• Task details
Reproduce the full listing exactly.

※ ※ ※

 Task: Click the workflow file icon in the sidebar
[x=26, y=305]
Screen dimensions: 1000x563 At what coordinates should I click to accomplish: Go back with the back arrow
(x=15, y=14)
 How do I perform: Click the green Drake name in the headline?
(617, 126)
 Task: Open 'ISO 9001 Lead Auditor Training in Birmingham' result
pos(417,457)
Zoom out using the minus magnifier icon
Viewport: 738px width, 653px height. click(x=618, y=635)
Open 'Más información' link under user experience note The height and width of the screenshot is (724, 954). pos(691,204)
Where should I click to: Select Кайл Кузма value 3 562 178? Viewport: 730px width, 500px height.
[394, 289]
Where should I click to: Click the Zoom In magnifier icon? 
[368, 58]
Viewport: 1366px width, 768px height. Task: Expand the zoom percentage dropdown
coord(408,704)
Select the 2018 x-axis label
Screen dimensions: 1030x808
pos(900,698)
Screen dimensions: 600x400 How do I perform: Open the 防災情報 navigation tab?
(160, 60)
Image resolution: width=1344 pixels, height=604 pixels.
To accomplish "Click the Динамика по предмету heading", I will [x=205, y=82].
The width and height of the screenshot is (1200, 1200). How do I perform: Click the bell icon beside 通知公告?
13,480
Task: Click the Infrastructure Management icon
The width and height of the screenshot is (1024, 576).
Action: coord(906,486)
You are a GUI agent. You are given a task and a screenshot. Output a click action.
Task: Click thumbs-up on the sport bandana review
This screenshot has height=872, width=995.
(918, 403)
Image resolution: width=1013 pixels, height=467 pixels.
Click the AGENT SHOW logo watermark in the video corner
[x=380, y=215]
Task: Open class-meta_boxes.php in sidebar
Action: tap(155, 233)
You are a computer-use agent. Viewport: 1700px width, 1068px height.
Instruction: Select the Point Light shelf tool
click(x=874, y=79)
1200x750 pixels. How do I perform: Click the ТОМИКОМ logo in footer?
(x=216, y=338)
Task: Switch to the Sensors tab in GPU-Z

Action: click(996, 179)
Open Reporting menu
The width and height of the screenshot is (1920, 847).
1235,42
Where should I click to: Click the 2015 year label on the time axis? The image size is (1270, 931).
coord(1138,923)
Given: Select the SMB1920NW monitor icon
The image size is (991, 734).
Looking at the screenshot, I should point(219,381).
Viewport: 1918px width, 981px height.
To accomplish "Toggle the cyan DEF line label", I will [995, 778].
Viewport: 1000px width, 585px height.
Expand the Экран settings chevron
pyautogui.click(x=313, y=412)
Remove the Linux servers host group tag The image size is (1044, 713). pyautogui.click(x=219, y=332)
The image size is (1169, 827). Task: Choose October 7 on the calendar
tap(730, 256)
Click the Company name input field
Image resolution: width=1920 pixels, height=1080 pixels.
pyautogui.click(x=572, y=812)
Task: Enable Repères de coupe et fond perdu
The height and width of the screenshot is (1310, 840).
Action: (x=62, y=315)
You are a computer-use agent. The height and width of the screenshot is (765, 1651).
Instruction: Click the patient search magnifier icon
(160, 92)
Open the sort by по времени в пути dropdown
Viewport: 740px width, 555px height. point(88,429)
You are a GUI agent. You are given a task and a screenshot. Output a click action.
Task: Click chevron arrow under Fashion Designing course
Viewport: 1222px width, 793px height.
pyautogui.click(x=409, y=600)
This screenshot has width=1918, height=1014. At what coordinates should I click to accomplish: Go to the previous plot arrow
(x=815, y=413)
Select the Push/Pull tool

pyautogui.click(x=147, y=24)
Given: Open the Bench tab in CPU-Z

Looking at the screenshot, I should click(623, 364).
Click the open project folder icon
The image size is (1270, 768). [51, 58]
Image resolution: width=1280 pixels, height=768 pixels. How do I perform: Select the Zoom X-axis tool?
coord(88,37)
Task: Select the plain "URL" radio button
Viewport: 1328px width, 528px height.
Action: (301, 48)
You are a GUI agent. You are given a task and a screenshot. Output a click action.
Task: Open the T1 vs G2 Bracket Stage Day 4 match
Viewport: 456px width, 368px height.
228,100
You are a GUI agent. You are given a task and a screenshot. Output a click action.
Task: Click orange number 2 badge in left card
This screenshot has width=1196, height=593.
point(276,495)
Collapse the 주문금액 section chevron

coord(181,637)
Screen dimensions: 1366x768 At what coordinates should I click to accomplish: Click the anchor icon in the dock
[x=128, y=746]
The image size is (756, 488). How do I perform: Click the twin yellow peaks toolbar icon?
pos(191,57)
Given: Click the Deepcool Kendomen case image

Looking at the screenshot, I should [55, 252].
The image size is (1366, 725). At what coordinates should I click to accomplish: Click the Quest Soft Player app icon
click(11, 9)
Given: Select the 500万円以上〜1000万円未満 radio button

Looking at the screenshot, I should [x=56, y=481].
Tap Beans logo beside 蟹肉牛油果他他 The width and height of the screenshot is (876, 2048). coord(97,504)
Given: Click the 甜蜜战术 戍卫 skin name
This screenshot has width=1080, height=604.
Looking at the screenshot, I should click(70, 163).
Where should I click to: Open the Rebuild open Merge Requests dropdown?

※ ※ ※

• Result of the task
 Task: Click the workflow file icon in the sidebar
[x=26, y=305]
Screen dimensions: 1000x563 At what coordinates should I click to accomplish: Go back with the back arrow
(x=15, y=14)
 How do I perform: Click the green Drake name in the headline?
(617, 126)
 Task: Open 'ISO 9001 Lead Auditor Training in Birmingham' result
pos(417,457)
Zoom out using the minus magnifier icon
Viewport: 738px width, 653px height. click(x=618, y=635)
Open 'Más información' link under user experience note The height and width of the screenshot is (724, 954). pos(691,204)
Where should I click to: Select Кайл Кузма value 3 562 178? Viewport: 730px width, 500px height.
[394, 289]
Where should I click to: Click the Zoom In magnifier icon? 
[368, 58]
Viewport: 1366px width, 768px height. Task: Expand the zoom percentage dropdown
coord(408,704)
Select the 2018 x-axis label
Screen dimensions: 1030x808
pos(900,698)
Screen dimensions: 600x400 How do I perform: Open the 防災情報 navigation tab?
(160, 60)
Image resolution: width=1344 pixels, height=604 pixels.
To accomplish "Click the Динамика по предмету heading", I will [x=205, y=82].
The width and height of the screenshot is (1200, 1200). How do I perform: Click the bell icon beside 通知公告?
13,480
Task: Click the Infrastructure Management icon
The width and height of the screenshot is (1024, 576).
Action: coord(906,486)
You are a GUI agent. You are given a task and a screenshot. Output a click action.
Task: Click thumbs-up on the sport bandana review
This screenshot has height=872, width=995.
(918, 403)
Image resolution: width=1013 pixels, height=467 pixels.
Click the AGENT SHOW logo watermark in the video corner
[x=380, y=215]
Task: Open class-meta_boxes.php in sidebar
Action: tap(155, 233)
You are a computer-use agent. Viewport: 1700px width, 1068px height.
Instruction: Select the Point Light shelf tool
click(x=874, y=79)
1200x750 pixels. How do I perform: Click the ТОМИКОМ logo in footer?
(x=216, y=338)
Task: Switch to the Sensors tab in GPU-Z

Action: click(996, 179)
Open Reporting menu
The width and height of the screenshot is (1920, 847).
1235,42
Where should I click to: Click the 2015 year label on the time axis? The image size is (1270, 931).
coord(1138,923)
Given: Select the SMB1920NW monitor icon
The image size is (991, 734).
Looking at the screenshot, I should point(219,381).
Viewport: 1918px width, 981px height.
To accomplish "Toggle the cyan DEF line label", I will [995, 778].
Viewport: 1000px width, 585px height.
Expand the Экран settings chevron
pyautogui.click(x=313, y=412)
Remove the Linux servers host group tag The image size is (1044, 713). pyautogui.click(x=219, y=332)
The image size is (1169, 827). Task: Choose October 7 on the calendar
tap(730, 256)
Click the Company name input field
Image resolution: width=1920 pixels, height=1080 pixels.
pyautogui.click(x=572, y=812)
Task: Enable Repères de coupe et fond perdu
The height and width of the screenshot is (1310, 840).
Action: (x=62, y=315)
You are a computer-use agent. The height and width of the screenshot is (765, 1651).
Instruction: Click the patient search magnifier icon
(160, 92)
Open the sort by по времени в пути dropdown
Viewport: 740px width, 555px height. point(88,429)
You are a GUI agent. You are given a task and a screenshot. Output a click action.
Task: Click chevron arrow under Fashion Designing course
Viewport: 1222px width, 793px height.
pyautogui.click(x=409, y=600)
This screenshot has width=1918, height=1014. At what coordinates should I click to accomplish: Go to the previous plot arrow
(x=815, y=413)
Select the Push/Pull tool

pyautogui.click(x=147, y=24)
Given: Open the Bench tab in CPU-Z

Looking at the screenshot, I should click(623, 364).
Click the open project folder icon
The image size is (1270, 768). [51, 58]
Image resolution: width=1280 pixels, height=768 pixels. How do I perform: Select the Zoom X-axis tool?
coord(88,37)
Task: Select the plain "URL" radio button
Viewport: 1328px width, 528px height.
Action: (301, 48)
You are a GUI agent. You are given a task and a screenshot. Output a click action.
Task: Open the T1 vs G2 Bracket Stage Day 4 match
Viewport: 456px width, 368px height.
228,100
You are a GUI agent. You are given a task and a screenshot. Output a click action.
Task: Click orange number 2 badge in left card
This screenshot has width=1196, height=593.
point(276,495)
Collapse the 주문금액 section chevron

coord(181,637)
Screen dimensions: 1366x768 At what coordinates should I click to accomplish: Click the anchor icon in the dock
[x=128, y=746]
The image size is (756, 488). How do I perform: Click the twin yellow peaks toolbar icon?
pos(191,57)
Given: Click the Deepcool Kendomen case image

Looking at the screenshot, I should [55, 252].
The image size is (1366, 725). At what coordinates should I click to accomplish: Click the Quest Soft Player app icon
click(11, 9)
Given: Select the 500万円以上〜1000万円未満 radio button

Looking at the screenshot, I should [x=56, y=481].
Tap Beans logo beside 蟹肉牛油果他他 The width and height of the screenshot is (876, 2048). coord(97,504)
Given: Click the 甜蜜战术 戍卫 skin name
This screenshot has width=1080, height=604.
Looking at the screenshot, I should click(70, 163).
Where should I click to: Open the Rebuild open Merge Requests dropdown?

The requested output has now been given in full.